What is expected>
Begin your copy at the line that holds "The height and" and carry it through the final line of the data, writing out each line exactly and omitting pictures.

### Material for this exercise ###

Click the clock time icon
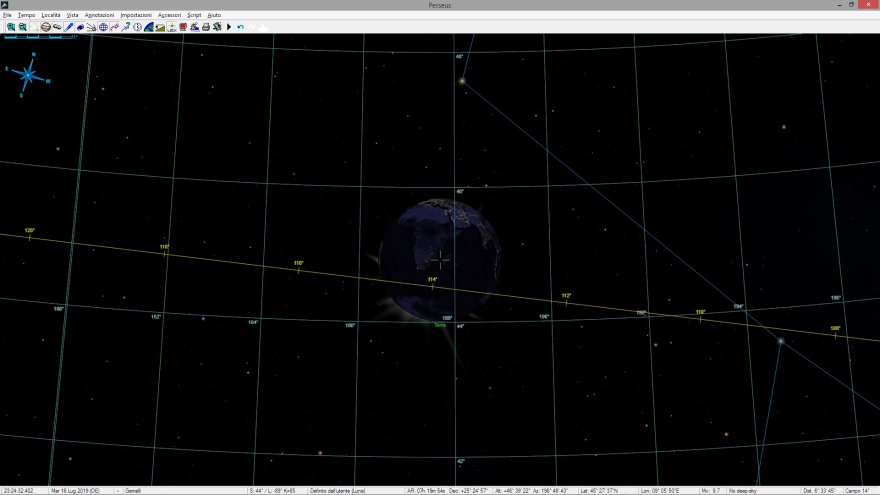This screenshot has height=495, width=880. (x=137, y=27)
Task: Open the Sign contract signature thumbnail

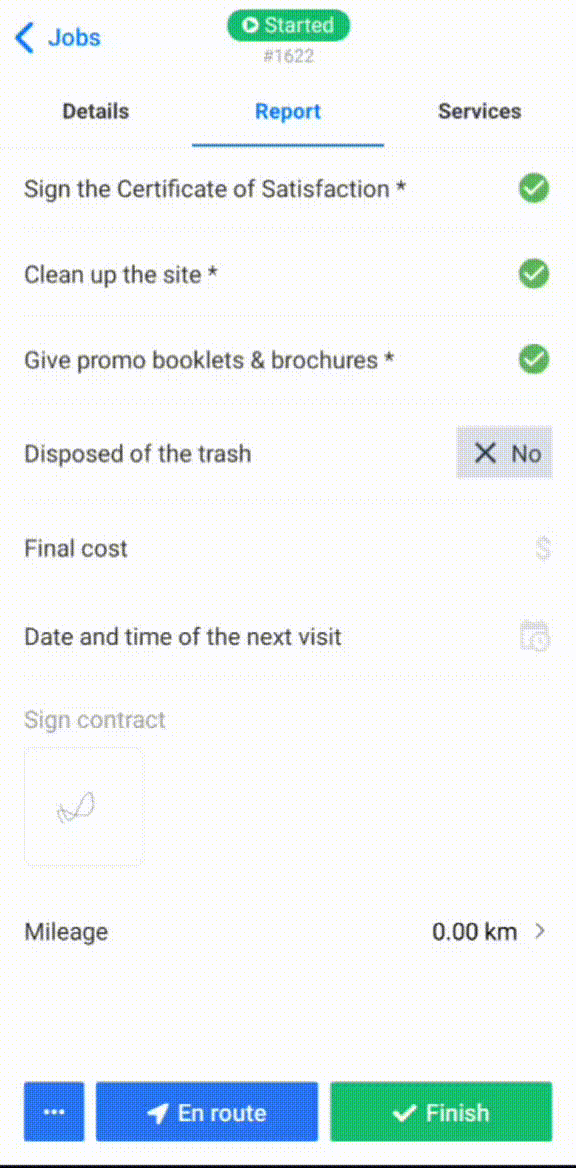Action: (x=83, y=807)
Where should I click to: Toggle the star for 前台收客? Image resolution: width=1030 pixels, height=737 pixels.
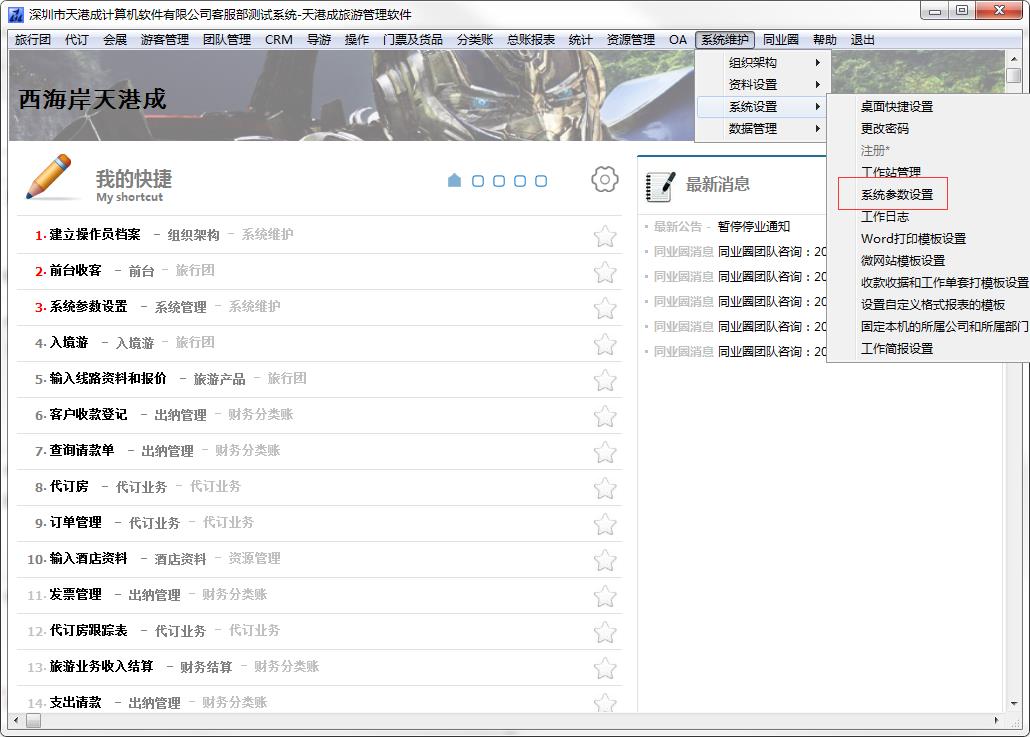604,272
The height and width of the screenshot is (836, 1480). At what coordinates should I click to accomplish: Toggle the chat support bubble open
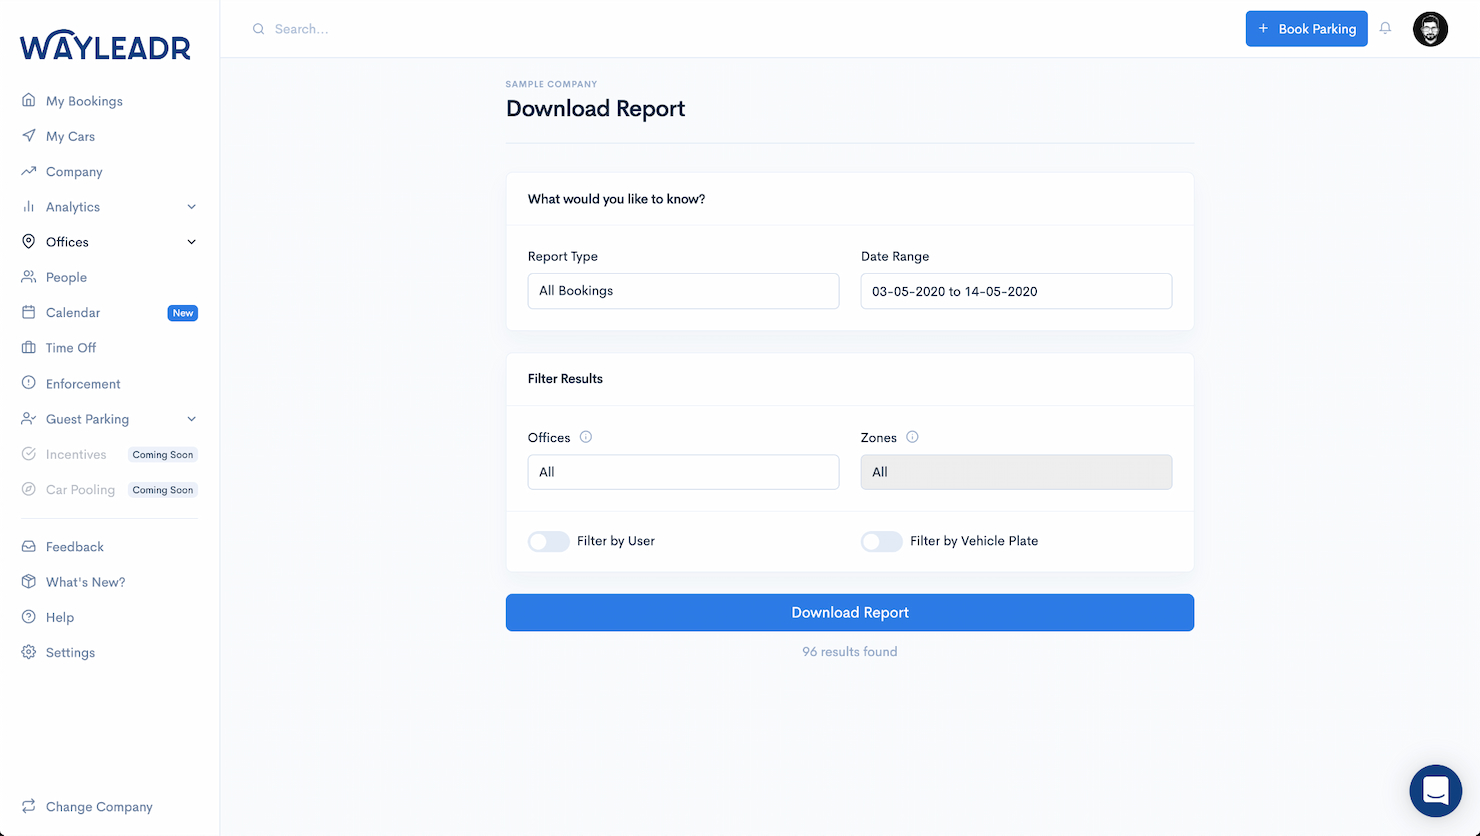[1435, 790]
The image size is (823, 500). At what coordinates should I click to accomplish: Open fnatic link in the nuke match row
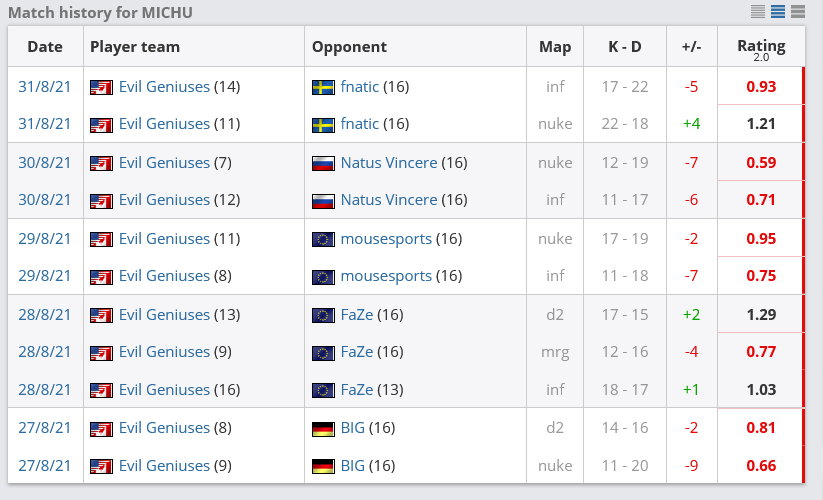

###

Response>
The height and width of the screenshot is (836, 1480). At what coordinates should I click to accomplish: Toggle the chat support bubble open
[1435, 790]
The image size is (823, 500). At what coordinates should I click to accomplish: Open fnatic link in the nuke match row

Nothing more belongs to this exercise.